Content starts

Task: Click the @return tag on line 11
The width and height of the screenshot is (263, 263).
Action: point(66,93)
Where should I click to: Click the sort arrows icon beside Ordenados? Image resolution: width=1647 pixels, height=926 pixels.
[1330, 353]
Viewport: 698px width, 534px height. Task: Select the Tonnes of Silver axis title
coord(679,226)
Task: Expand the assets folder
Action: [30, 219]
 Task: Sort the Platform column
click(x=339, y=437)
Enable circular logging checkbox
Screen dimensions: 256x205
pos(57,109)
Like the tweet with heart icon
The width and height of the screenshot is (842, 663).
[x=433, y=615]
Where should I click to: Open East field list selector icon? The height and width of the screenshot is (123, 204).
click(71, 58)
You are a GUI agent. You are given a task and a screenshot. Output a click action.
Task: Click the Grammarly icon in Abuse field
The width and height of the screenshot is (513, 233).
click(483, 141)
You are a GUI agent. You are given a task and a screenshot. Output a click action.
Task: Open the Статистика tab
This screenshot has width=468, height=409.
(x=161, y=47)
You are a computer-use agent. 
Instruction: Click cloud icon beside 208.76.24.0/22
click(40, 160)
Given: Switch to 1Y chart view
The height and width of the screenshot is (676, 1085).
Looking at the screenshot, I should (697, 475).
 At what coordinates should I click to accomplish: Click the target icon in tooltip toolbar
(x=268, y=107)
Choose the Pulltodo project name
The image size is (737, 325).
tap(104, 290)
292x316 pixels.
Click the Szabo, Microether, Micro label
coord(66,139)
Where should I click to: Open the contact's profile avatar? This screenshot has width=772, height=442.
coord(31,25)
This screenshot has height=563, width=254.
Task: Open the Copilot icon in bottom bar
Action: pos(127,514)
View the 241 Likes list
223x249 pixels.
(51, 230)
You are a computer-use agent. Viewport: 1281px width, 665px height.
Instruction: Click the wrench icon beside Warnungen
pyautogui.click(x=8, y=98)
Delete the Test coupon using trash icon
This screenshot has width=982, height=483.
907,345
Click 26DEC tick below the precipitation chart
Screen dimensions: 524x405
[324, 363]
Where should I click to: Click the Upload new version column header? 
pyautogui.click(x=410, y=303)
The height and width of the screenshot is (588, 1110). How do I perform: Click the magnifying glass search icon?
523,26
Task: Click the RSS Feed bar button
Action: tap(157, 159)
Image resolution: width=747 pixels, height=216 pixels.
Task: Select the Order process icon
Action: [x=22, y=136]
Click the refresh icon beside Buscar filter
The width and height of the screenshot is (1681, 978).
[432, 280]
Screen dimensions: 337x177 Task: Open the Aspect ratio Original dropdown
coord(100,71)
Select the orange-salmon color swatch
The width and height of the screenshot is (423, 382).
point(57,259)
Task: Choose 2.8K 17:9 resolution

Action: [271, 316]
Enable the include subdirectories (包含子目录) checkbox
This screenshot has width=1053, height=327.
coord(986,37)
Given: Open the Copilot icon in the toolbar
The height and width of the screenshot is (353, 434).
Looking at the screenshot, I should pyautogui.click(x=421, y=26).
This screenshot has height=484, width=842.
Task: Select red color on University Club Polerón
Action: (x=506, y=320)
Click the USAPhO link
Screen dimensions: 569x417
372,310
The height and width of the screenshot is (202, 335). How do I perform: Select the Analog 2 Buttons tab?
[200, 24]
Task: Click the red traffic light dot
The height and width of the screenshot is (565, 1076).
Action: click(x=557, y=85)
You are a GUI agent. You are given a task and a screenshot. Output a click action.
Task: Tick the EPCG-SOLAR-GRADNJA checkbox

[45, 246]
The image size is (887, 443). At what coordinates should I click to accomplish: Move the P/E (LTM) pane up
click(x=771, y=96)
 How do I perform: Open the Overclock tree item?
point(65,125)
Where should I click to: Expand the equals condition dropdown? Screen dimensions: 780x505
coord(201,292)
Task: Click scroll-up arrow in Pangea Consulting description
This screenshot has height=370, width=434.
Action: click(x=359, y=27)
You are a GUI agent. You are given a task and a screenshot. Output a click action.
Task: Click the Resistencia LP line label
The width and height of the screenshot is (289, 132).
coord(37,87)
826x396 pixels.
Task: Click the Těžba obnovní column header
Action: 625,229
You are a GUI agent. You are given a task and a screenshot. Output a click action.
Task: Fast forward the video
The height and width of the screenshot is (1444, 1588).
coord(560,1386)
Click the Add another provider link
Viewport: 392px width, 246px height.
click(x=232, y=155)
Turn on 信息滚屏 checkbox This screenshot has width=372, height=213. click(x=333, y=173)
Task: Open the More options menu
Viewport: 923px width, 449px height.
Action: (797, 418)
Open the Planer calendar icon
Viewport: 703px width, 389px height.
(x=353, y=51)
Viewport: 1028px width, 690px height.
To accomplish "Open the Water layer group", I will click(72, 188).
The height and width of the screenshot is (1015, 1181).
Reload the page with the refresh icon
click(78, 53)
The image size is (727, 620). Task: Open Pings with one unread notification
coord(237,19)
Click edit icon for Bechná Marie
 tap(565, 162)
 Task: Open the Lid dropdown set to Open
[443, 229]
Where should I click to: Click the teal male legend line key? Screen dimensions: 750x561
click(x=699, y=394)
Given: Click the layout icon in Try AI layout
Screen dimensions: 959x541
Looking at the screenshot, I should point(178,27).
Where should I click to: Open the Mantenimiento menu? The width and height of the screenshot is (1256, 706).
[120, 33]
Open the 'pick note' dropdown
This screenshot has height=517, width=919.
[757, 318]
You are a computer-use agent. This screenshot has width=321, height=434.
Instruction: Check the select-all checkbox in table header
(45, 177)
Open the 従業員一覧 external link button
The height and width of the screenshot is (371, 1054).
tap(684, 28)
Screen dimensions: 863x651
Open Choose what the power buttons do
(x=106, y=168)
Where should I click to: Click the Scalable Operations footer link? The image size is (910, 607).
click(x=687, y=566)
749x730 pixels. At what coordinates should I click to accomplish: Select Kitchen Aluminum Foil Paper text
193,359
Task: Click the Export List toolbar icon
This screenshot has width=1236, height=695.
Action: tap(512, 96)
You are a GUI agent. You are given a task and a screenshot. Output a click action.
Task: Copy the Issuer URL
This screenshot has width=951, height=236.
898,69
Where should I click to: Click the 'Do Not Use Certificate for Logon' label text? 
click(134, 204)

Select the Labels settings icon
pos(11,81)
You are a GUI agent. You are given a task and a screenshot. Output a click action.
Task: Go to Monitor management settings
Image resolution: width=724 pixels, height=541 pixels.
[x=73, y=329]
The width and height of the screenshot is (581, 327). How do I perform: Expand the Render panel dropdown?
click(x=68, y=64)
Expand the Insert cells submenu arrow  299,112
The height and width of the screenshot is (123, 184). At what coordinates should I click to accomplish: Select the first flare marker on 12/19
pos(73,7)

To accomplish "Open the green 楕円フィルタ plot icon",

Content ends

■ **Task details**
Check every line of the listing above for the string "Enable", and give the number of lines that have it, nothing more.

■ **Task output**
2